By Jane and Michael Stern
Originally Published 2004 Gourmet Magazine
Surfing rules in Ocean Beach, California. And there isn’t a restaurant more perfectly suited to the wave-rider mindset than Hodad’s, an open-front eatery on Newport Avenue where a sign notifies patrons: “No Shirt, No Shoes, No Problem!” The walls are plastered with hundreds of decommissioned vanity plates, their meanings ranging from silly (Texas: “OI VEY”) to provocative (California: “I LUV SX”). Many of the staff are bedecked with full-sleeve tattoos and modern primitive piercings, and customers include gaggles of sun-and-sea denizens still euphoric from shredding such Sunset Cliffs wave breaks as South Garbage, North Garbage, Newbreak, Abs, Subs, and Avalanche.
Hodad’s offers no silverware and no written menus, and the only hot meal that matters is a hamburger. But oh, what a hamburger: an awe-inspiring paragon of SoCal burger culture, a joy to behold, and an adventure to eat. There’s nothing casual or slapdash about it. Proprietor Mike Hardin, whose parents paid $600 for Hodad’s in 1973, when it was a snack shack on the beach, explained to us precisely how one is constructed. Mayonnaise and mustard are spread on the bun bottom. Several crunchy hoops of raw onion follow, onto which is piped ketchup, whose fruitiness deactivates the sting of the onion. The ketchup is covered with a sheaf of pickle slices; their puckery tang balances the sweetness below. Next come thick slices of beefsteak tomato, echoing the ketchup, then a large mound of shredded lettuce. The grilled hamburger patty is set on top of the tower of garnishes and condiments so its juices seep down through them. (Cheese and bacon are popular options above the beef.) Finally, the bun top is applied, making a sandwich so strapping that no human jaw could possibly embrace it from top to bottom. It is enclosed in yellow wax paper in such a way that approximately one third is exposed and the rest is snugly wrapped.
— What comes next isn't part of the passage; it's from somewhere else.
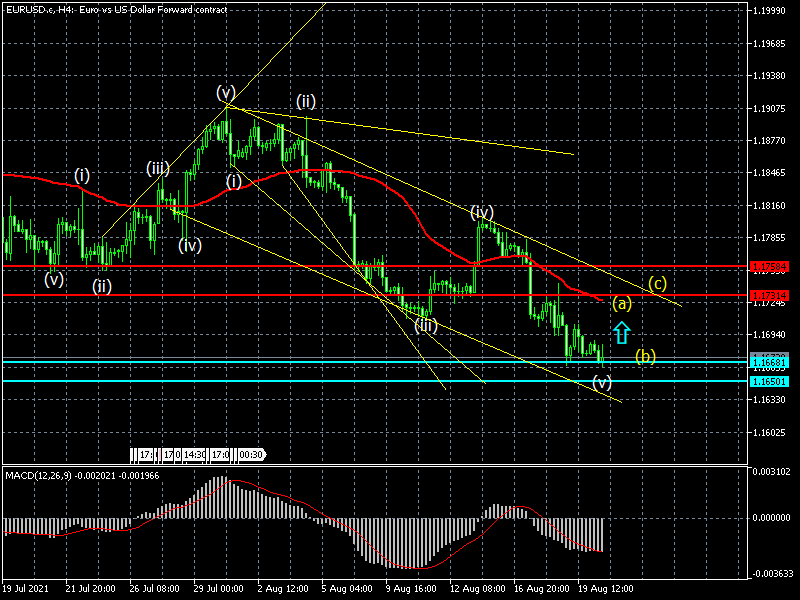800x600 pixels.
Task: Select the cyan 1.16501 price tag
Action: point(773,381)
“That paper is your burger trough,” Hardin says. “We tell people not to take the paper off—it’s there for a purpose.” And that is to keep the immense thing from falling apart. Hardin points around the dining room at veteran customers, each one eating the burger the same way. Grasping the paper-covered part, they gingerly rotate the burger within the wrapper; most important of all, they never let go of it once they’ve hoisted it from the plastic basket in which it is served.
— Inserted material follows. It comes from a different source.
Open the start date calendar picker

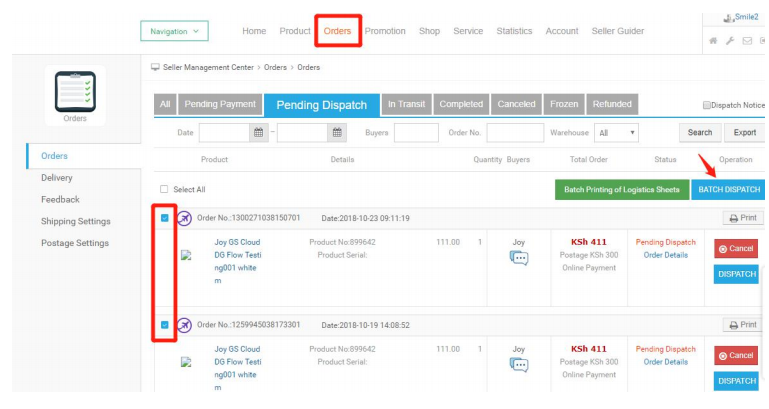pos(259,132)
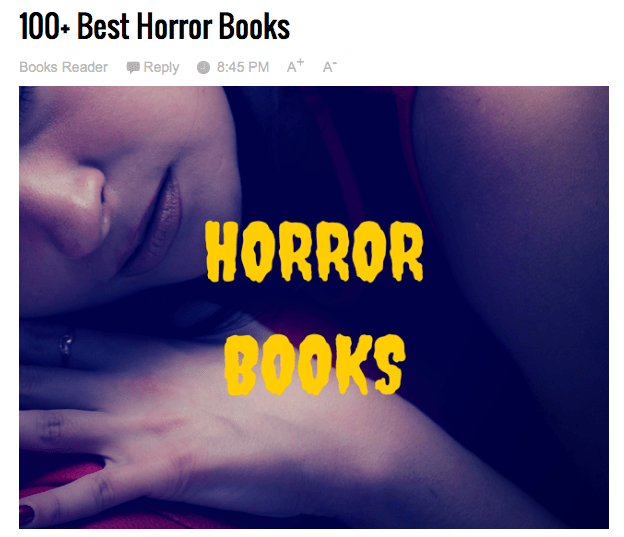
Task: Click the yellow BOOKS text in image
Action: (315, 365)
The momentous condiments complement a burger patty with a big beef taste. “We have so little refrigerator space that I need to have fresh meat delivered every day,” Hardin says. Hodad’s hamburgers have a crust from the grill and are thick enough to ooze juice at first squeeze. For meat-frowners, the menu does list one “unburger,” which has everything that goes into a normal sandwich (including cheese) except the meat patty.
Beautiful hamburgers aside, we love Hodad’s for its infectious joie de vivre. Seating includes not only booths and one long communal table where stoked bros congregate and swap great-wave stories but also an entire front section of a VW Microbus with seating for two and a table where the dashboard used to be, plus a counter up front where the stools offer an alfresco view of Newport Avenue. A latter-day Haight-Ashbury, this amped Ocean Beach artery includes surf shops, head shops, bead shops, and juice bars.
You probably won’t peg Hardin as the boss if you see him jawboning with people in the dining room. With a fantastic shoulder-to-wrist Japanese tattoo on his left arm, a large image of a starfish on his right forearm, and a miniature motorcycle gear in one earlobe, he looks like a dedicated surf dude. (His left calf does hint at his profession. It sports a hyper realistic tattoo of a Hodad’s hamburger, complete with salt shaker and ketchup bottle in the background.) As Hardin sees it, the surfing life and hamburgers are a perfect fit. “Now, my surfing isn’t as radical as some of the guys. I’m more old school. I Cadillac cruise; I like the nice, six-foot waves. But when I was a kid, in the ’70s, I ripped the tubes. I surfed all day and my parents ran a burger stand: I thought I was king of the beach.” Today, he may not wear a crown, but he has found the holy grill.